Hympavzi is a rebalancing agent that targets the Kunitz 2 domain of tissue factor pathway inhibitor (TFPI), a natural anticoagulation protein that prevents the formation of blood clots.
The drug is indicated for the routine prophylaxis of bleeding episodes in patients aged 12 years and above weighing at least 35kg with severe haemophilia A without FVIII inhibitors, or haemophilia B without FIX inhibitors.
According to the US drugmaker, Hympavzi is the first and only anti-TFPI drug approved in the European Union (EU) for the treatment of haemophilia A or B.
Also, it is the first haemophilia medicine approved in the EU for administration through a pre-filled, auto-injector pen.

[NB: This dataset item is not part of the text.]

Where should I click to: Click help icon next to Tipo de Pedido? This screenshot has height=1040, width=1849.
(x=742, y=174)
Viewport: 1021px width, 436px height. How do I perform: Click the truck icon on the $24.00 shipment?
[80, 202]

With a once-weekly subcutaneous dosing regimen, Hympavzi provides a convenient treatment option requiring minimal preparation for patients, said Pfizer.

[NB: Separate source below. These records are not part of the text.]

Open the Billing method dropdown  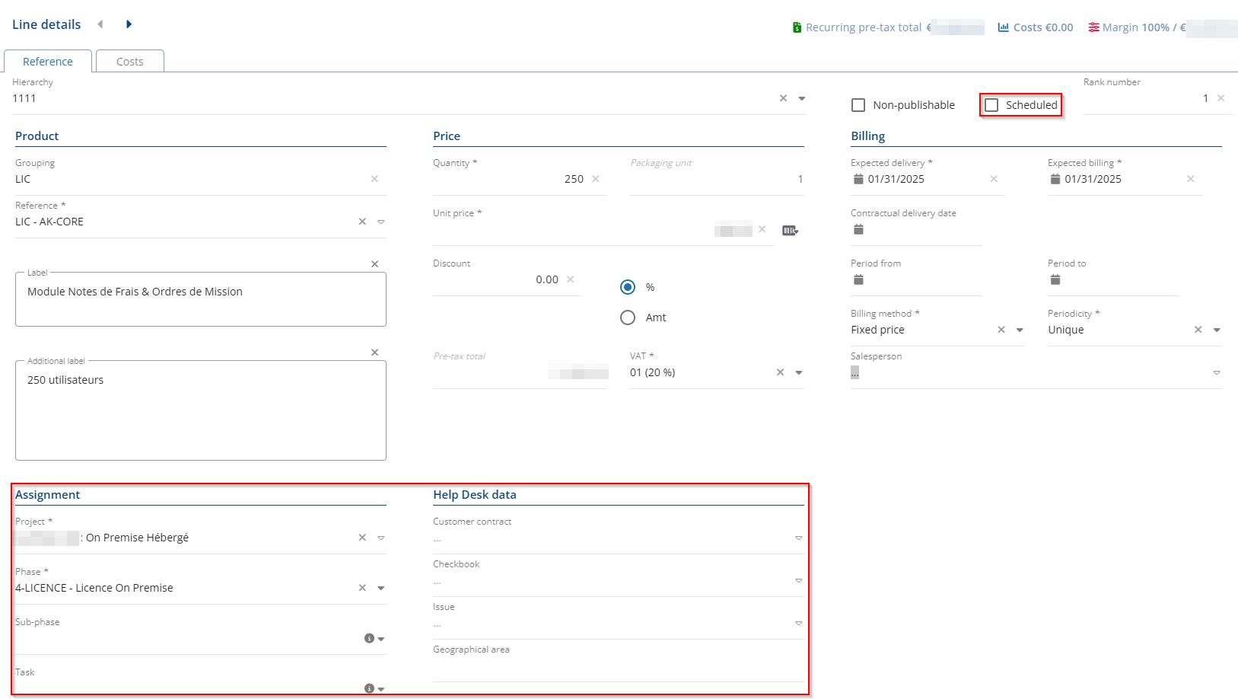click(1020, 330)
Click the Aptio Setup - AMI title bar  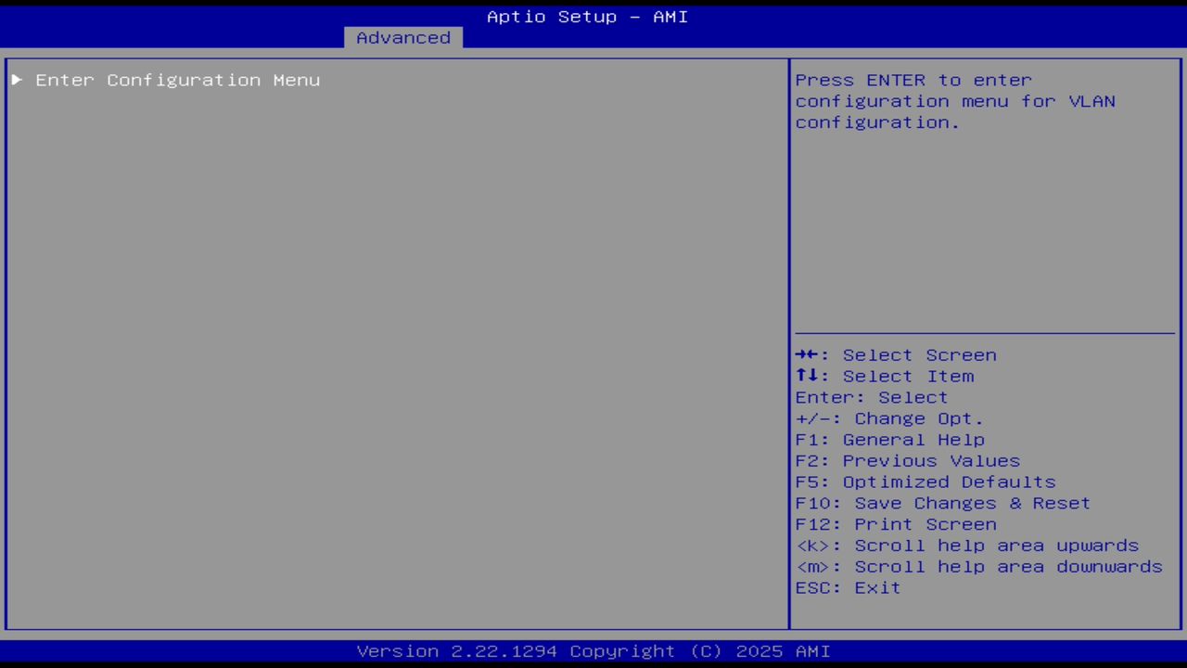point(586,16)
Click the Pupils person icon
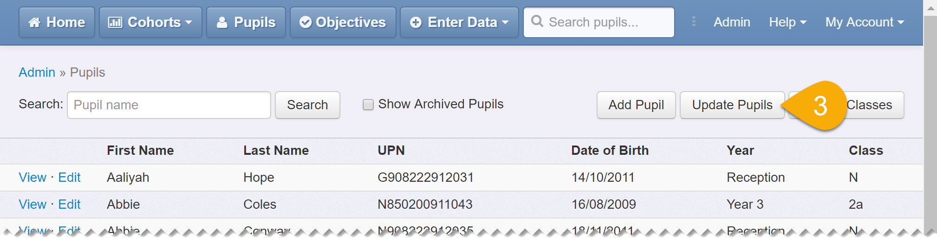 click(x=222, y=22)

The European regulator granted the marketing authorisation based on results from the Phase 3 BASIS study which evaluated the efficacy and safety of Hympavzi,
In the Phase 3 study, Hympavzi significantly reduced 35% annualised bleeding rate (ABR) for treated bleeds in the 12-month active treatment period.
The study results showed non-inferiority and superiority compared to routine prophylaxis (RP) with FVIII or FIX administered as part of usual care.
Hympavzi showed a safety profile that was consistent with Phase 1/2 results. The most common adverse events were injection site reactions, headache, pruritus, and hypertension.
The EC marketing authorisation is applicable in all 27 European Union (EU) member states, along with Iceland, Liechtenstein, and Norway.
Pfizer chief international commercial officer and executive vice president Alexandre de Germay said: “Hympavzi offers a first-in-class treatment option for people living with haemophilia, a disease that often leads to recurring joint bleeds and can impact daily activities as simple as climbing stairs.
“This approval builds on Pfizer’s more than four-decade commitment to improve the standard of care in haemophilia, and we look forward to delivering this medicine that reduces bleeds as compared to factor prophylaxis and, importantly, requires limited preparation, meeting a key need for eligible patients.”
In a separate development, the UK’s Competition Appeal Tribunal (CAT) has fined Pfizer and Flynn Pharma a total of £69m over unfair pricing of phenytoin sodium capsules.
Previously, the Competition and Markets Authority (CMA) fined Pfizer and Flynn a total of £89.4m in 2016, and £70m in 2022, for unfair pricing of the epilepsy drug.
The tribunal re-made the CMA’s decision, based on separate infringement findings. The CAT found that Pfizer and Flynn abused their strong position in the market by charging excessive prices for a life-saving epilepsy drug, between 2012 and 2016.